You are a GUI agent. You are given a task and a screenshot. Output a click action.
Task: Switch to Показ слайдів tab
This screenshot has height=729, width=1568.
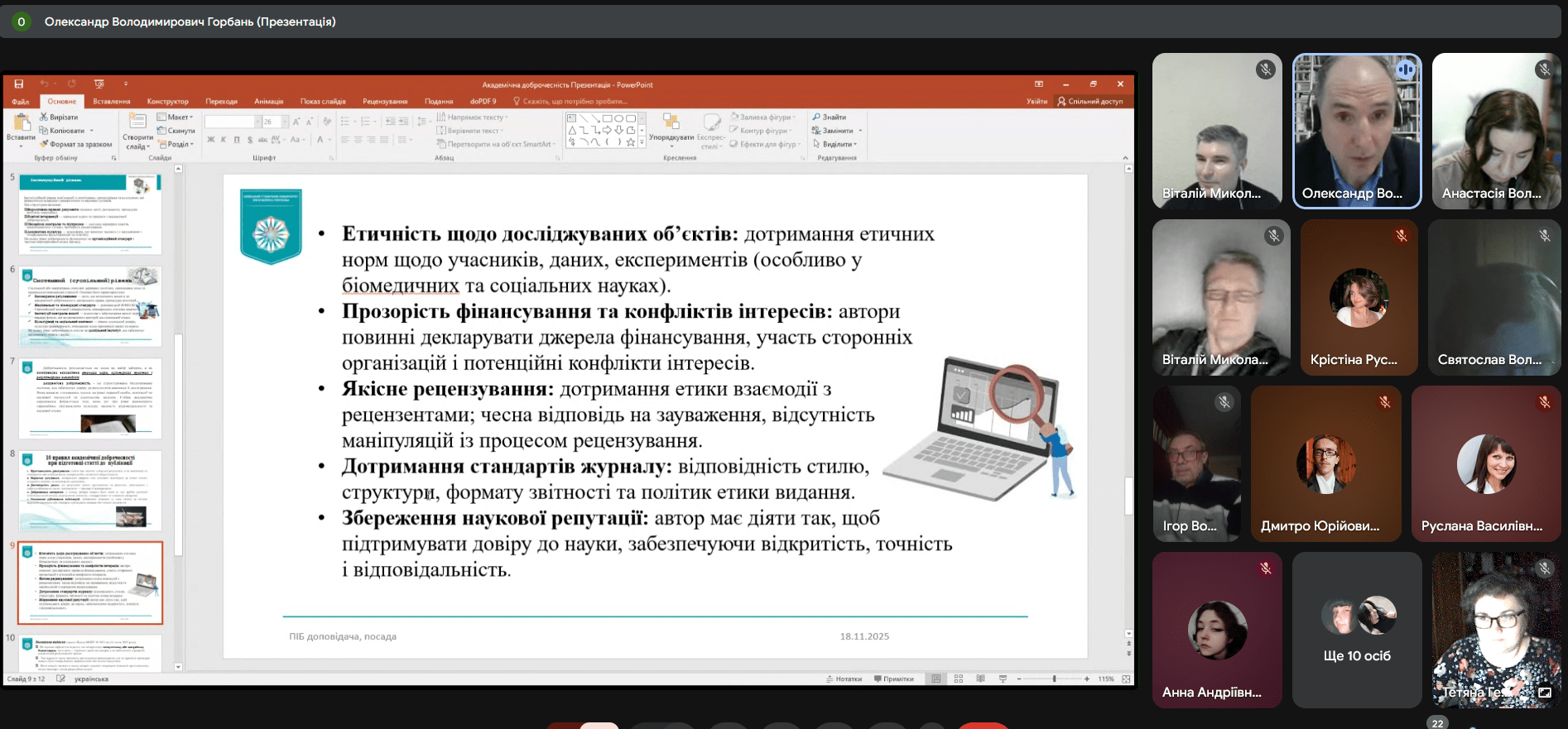323,101
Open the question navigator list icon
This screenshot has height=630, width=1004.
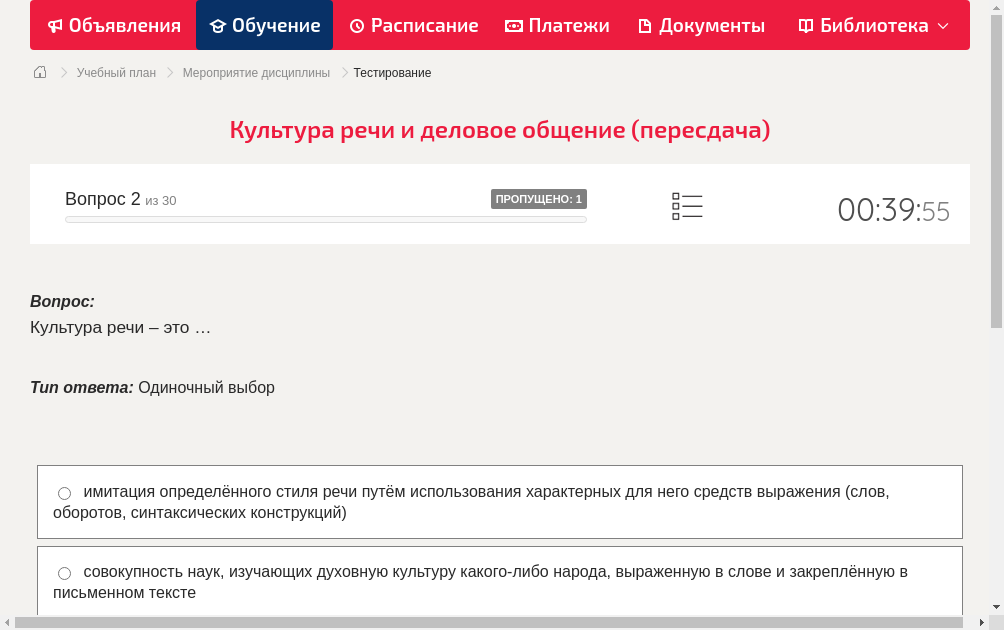(x=687, y=206)
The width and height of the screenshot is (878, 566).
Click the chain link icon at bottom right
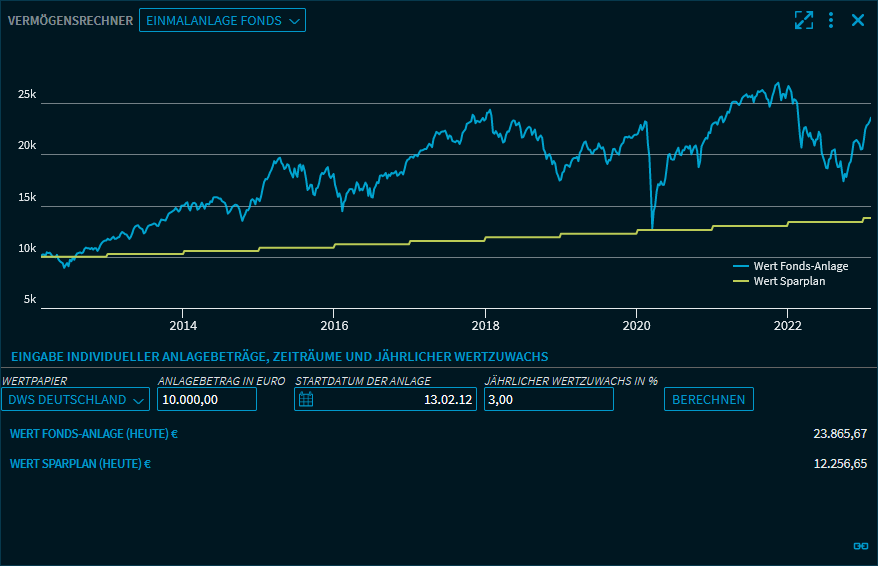pos(860,545)
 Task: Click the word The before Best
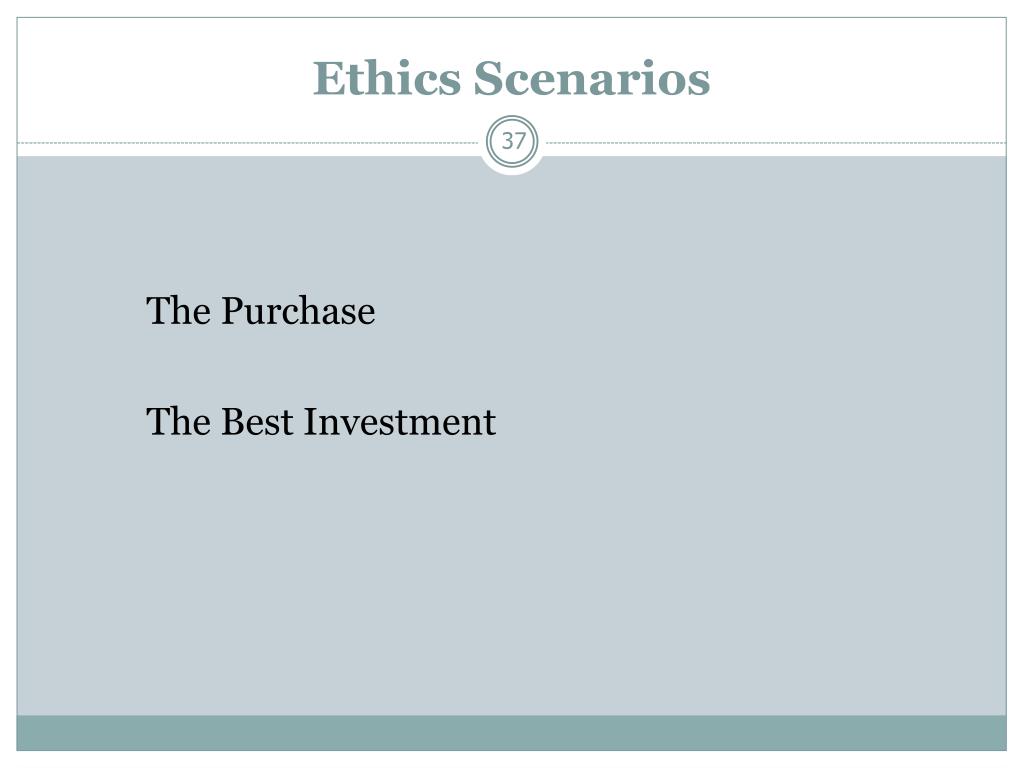coord(178,422)
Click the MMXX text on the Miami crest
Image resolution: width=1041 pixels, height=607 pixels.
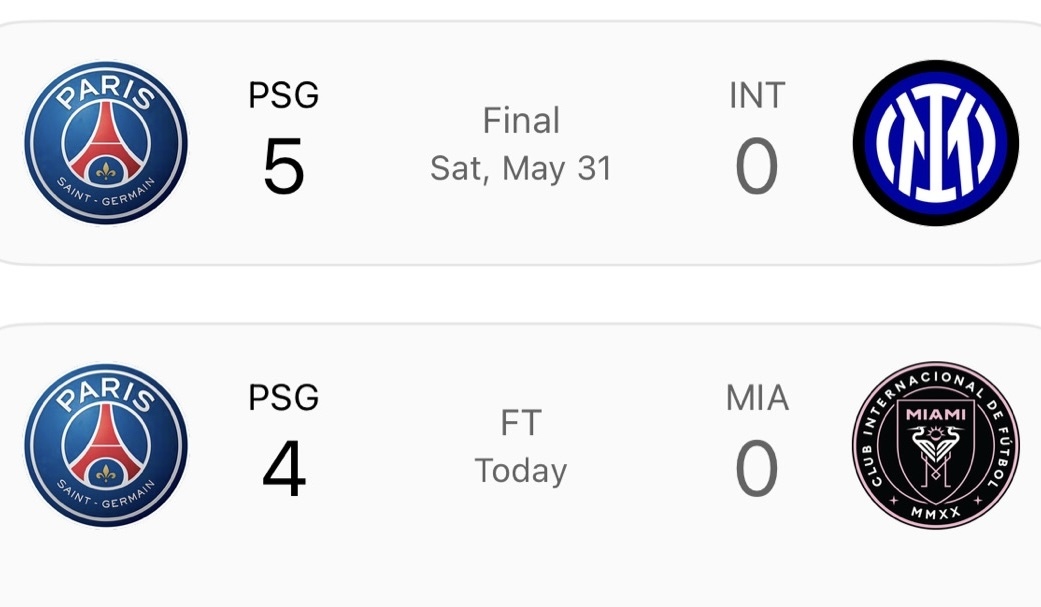[935, 514]
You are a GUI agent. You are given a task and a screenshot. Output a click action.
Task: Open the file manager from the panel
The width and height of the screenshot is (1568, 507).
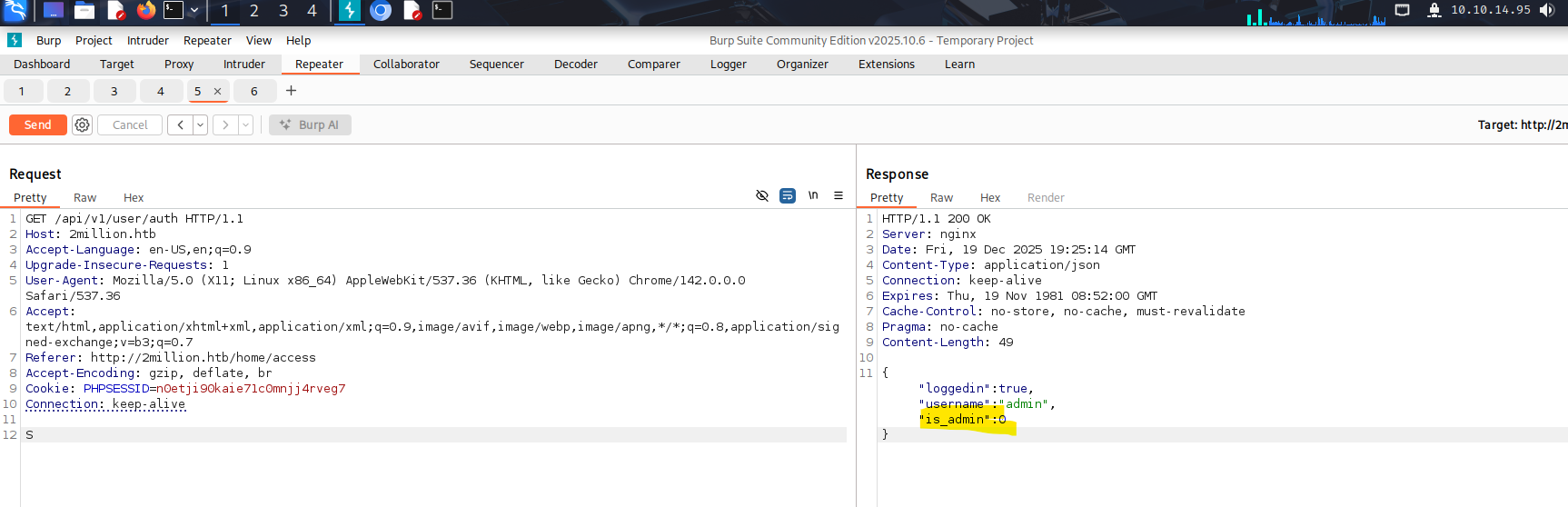click(84, 11)
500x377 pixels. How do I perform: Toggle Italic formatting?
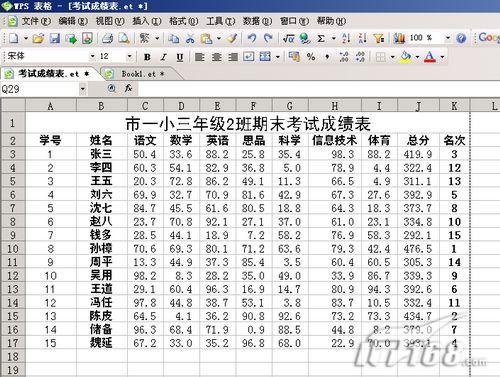click(163, 57)
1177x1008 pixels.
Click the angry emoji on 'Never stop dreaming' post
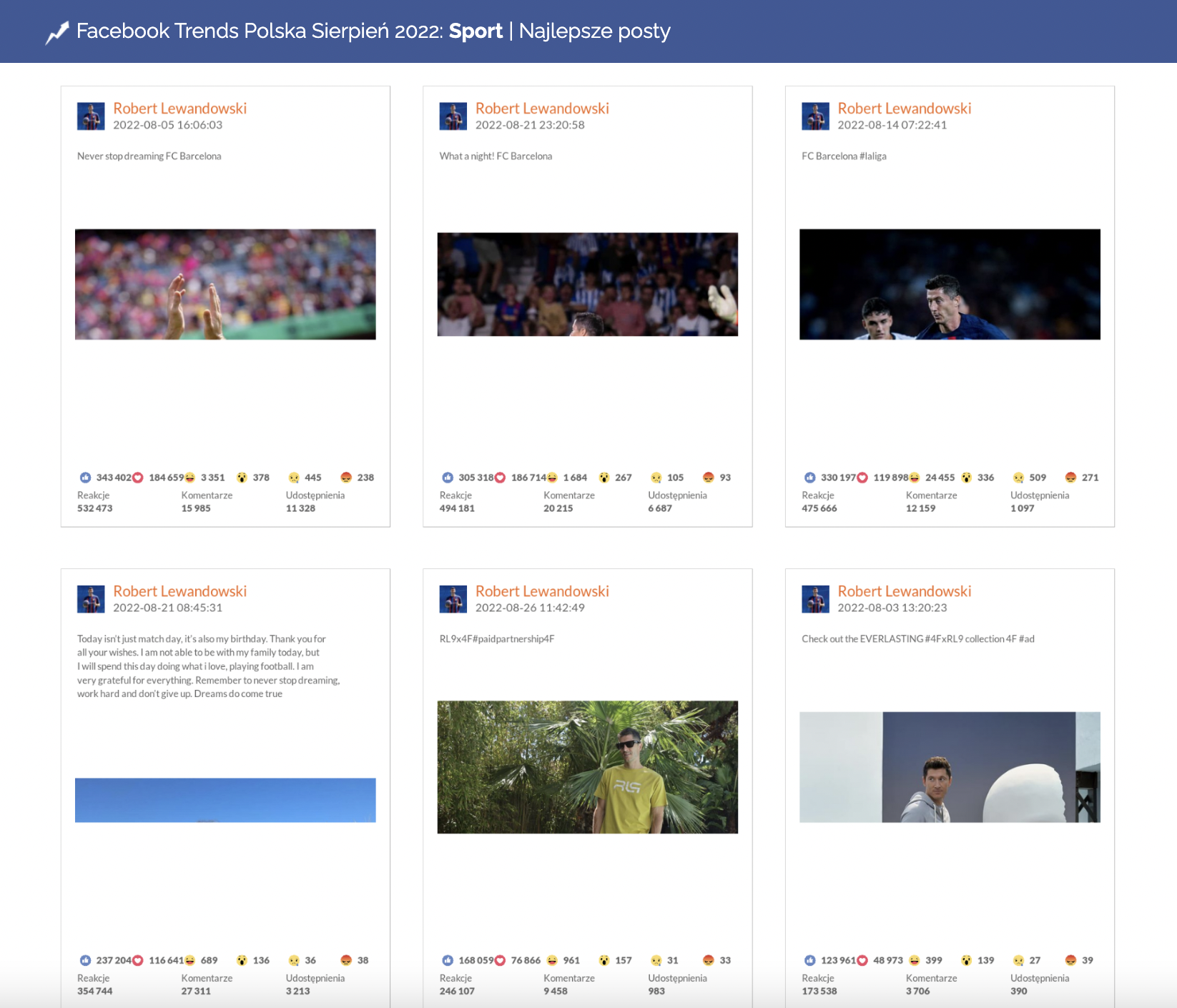click(x=346, y=478)
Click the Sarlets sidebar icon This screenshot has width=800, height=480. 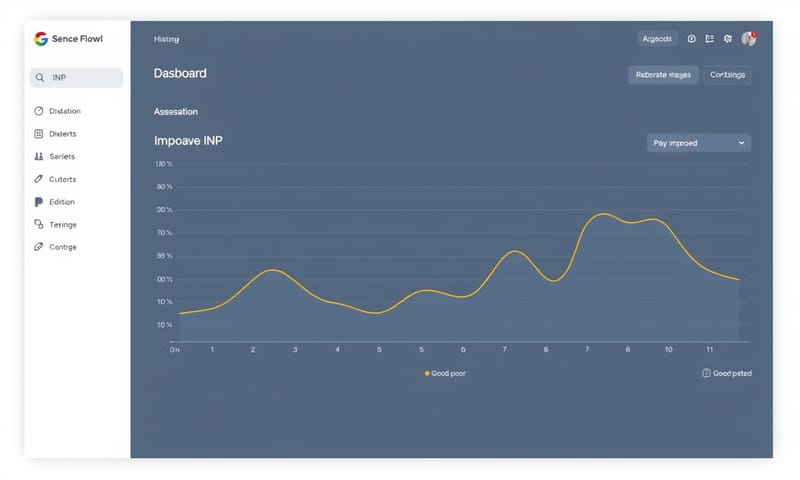(39, 157)
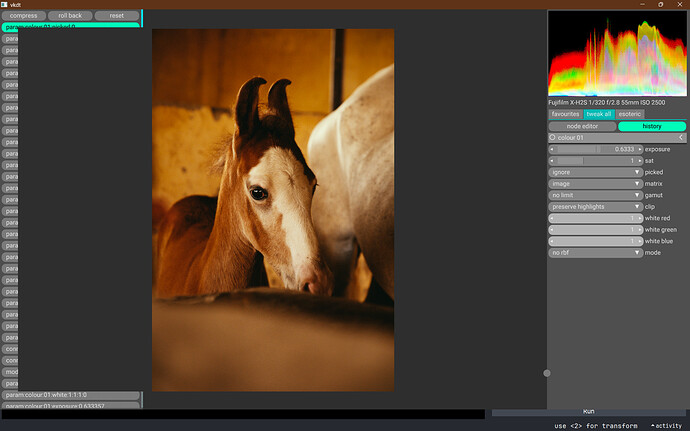Click the exposure slider right arrow

[639, 149]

----

Above, find the line holding "This screenshot has height=729, width=1568." and the line holding "1177x1008 pixels.". Print exactly those two lines and every line between them, but no pictures.

This screenshot has height=729, width=1568.
323,101
Open the question navigator list icon
This screenshot has height=630, width=1004.
(x=687, y=206)
The width and height of the screenshot is (878, 566).
Click the chain link icon at bottom right
pos(860,545)
 Task: Click the word The before Best
coord(178,422)
Click the MMXX text on the Miami crest
Image resolution: width=1041 pixels, height=607 pixels.
[935, 514]
You are a GUI agent. You are given a task and a screenshot. Output a click action.
Task: Open the file manager from the panel
The width and height of the screenshot is (1568, 507).
click(84, 11)
500x377 pixels. How do I perform: Toggle Italic formatting?
click(163, 57)
1177x1008 pixels.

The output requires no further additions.